尤其是对于翻页时url出现规则变化的网页,只需要处理规则化的url就可以了。
以简单的例子是抓取天涯论坛上关于某一个关键词的帖子。
第一个爬虫#
Beautifulsoup Quick Start
http://www.crummy.com/software/BeautifulSoup/bs4/doc/
https://socratesacademy.github.io/bigdata/data/test.html
‘Once upon a time there were three little sisters,’ the Dormouse began in a great hurry; ‘and their names were Elsie, Lacie, and Tillie; and they lived at the bottom of a well–’
‘What did they live on?’ said Alice, who always took a great interest in questions of eating and drinking.
‘They lived on treacle,’ said the Dormouse, after thinking a minute or two.
‘They couldn’t have done that, you know,’ Alice gently remarked; ‘they’d have been ill.’
‘So they were,’ said the Dormouse; ‘very ill.’
Alice’s Adventures in Wonderland CHAPTER VII A Mad Tea-Party http://www.gutenberg.org/files/928/928-h/928-h.htm
import requests
from bs4 import BeautifulSoup
import requests
from bs4 import BeautifulSoup
url = 'https://vp.fact.qq.com/home'
content = requests.get(url)
soup = BeautifulSoup(content.text, 'html.parser')
help(requests.get)
Help on function get in module requests.api:
get(url, params=None, **kwargs)
Sends a GET request.
:param url: URL for the new :class:`Request` object.
:param params: (optional) Dictionary, list of tuples or bytes to send
in the query string for the :class:`Request`.
:param \*\*kwargs: Optional arguments that ``request`` takes.

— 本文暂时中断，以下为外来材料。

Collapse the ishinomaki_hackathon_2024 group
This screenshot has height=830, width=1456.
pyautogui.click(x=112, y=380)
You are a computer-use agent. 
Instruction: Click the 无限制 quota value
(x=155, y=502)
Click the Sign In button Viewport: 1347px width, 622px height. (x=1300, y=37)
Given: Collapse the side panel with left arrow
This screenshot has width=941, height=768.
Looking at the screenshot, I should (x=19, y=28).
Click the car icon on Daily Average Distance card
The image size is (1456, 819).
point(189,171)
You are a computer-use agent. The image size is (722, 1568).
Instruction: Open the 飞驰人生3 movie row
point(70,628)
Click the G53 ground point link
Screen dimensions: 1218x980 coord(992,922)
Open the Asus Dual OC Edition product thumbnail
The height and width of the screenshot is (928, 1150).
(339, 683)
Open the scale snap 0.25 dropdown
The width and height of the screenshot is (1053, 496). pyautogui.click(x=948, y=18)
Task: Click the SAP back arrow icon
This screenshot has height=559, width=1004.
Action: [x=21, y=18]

:return: :class:`Response <Response>` object
:rtype: requests.Response
url = 'https://socratesclub.github.io/bigdata/data/test.html'
content = requests.get(url)
#help(content)
print(content.text)
<html><head><title>The Dormouse's story</title></head>
<body>
<p class="title"><b>The Dormouse's story</b></p>
<p class="story">Once upon a time there were three little sisters; and their names were
<a href="http://example.com/elsie" class="sister" id="link1">Elsie</a>,
<a href="http://example.com/lacie" class="sister" id="link2">Lacie</a> and
<a href="http://example.com/tillie" class="sister" id="link3">Tillie</a>;
and they lived at the bottom of a well.</p>
<p class="story">...</p>
content.encoding
'utf-8'
Beautiful Soup#
Beautiful Soup is a Python library designed for quick turnaround projects like screen-scraping. Three features make it powerful:
Beautiful Soup provides a few simple methods. It doesn’t take much code to write an application
Beautiful Soup automatically converts incoming documents to Unicode and outgoing documents to UTF-8. Then you just have to specify the original encoding.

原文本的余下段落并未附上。